Exercise requirements. The word "height" marks the lines to copy; find all of them in the entries below.

Material for this exercise.
- - - -

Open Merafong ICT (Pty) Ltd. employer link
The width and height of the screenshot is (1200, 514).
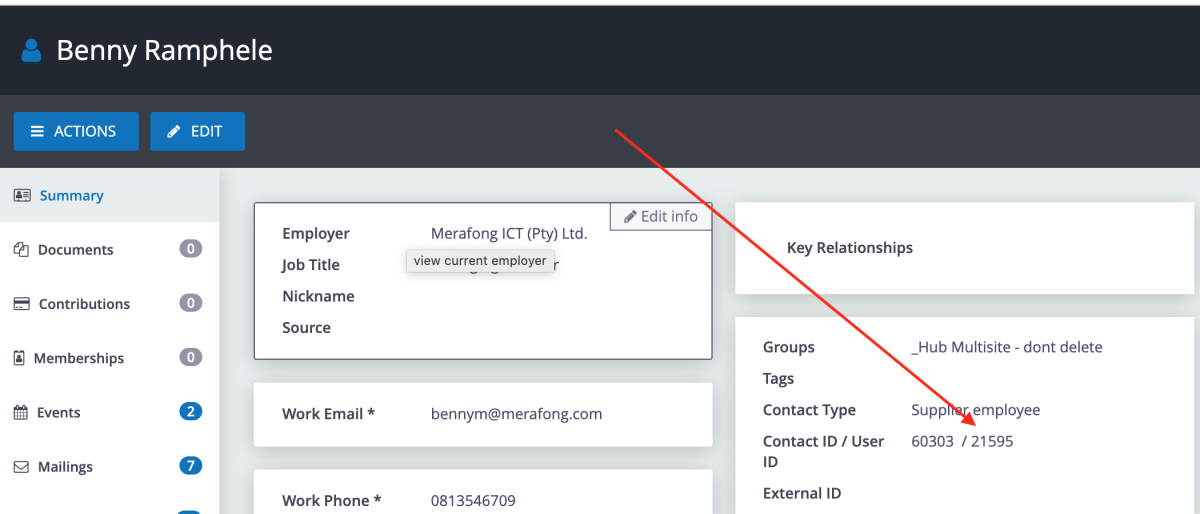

- - - -

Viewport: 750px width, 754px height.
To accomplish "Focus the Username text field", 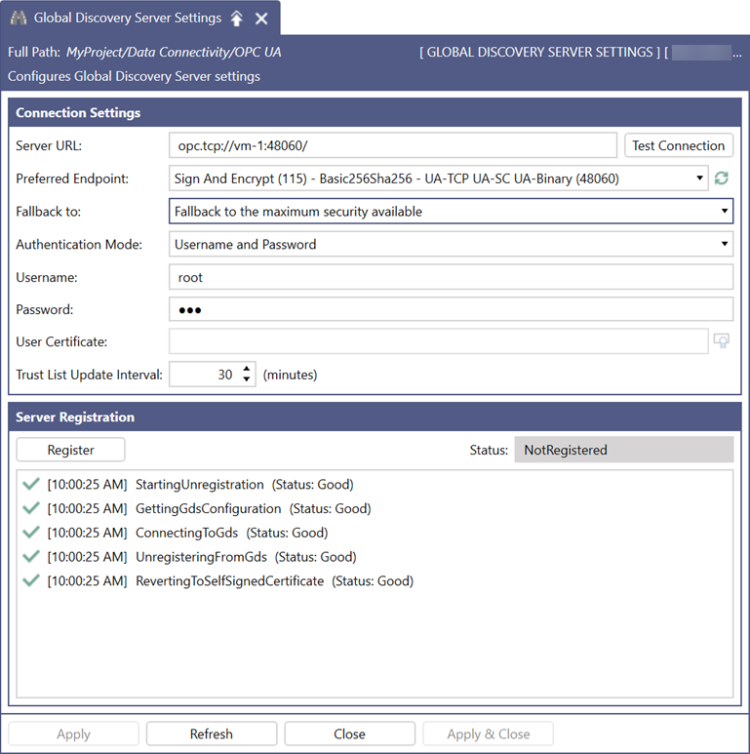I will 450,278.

- - - -

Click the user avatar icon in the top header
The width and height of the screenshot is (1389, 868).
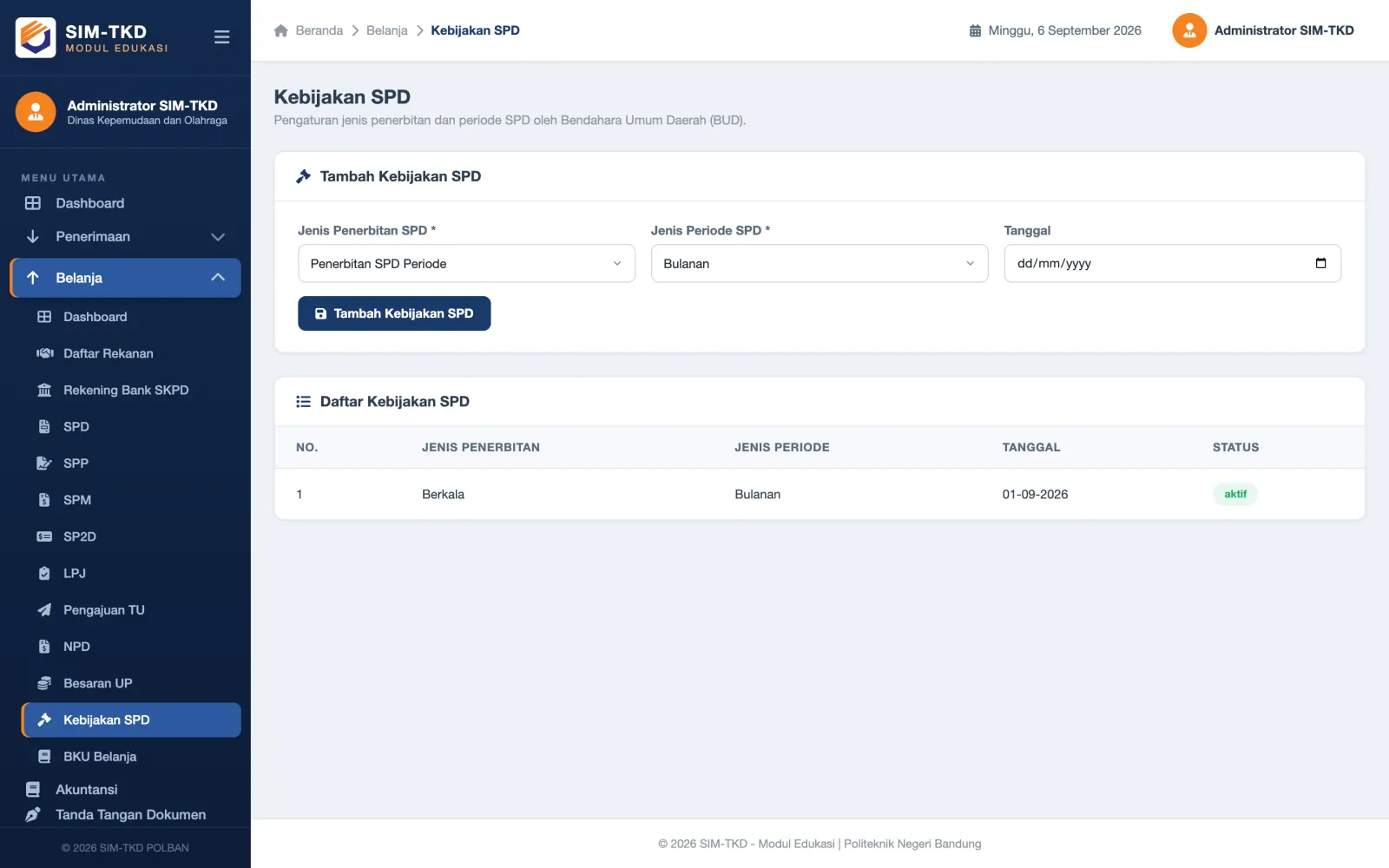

- - - -

Problem solution.
The width and height of the screenshot is (1200, 514).
Viewport: 750px width, 754px height.
The width and height of the screenshot is (1389, 868).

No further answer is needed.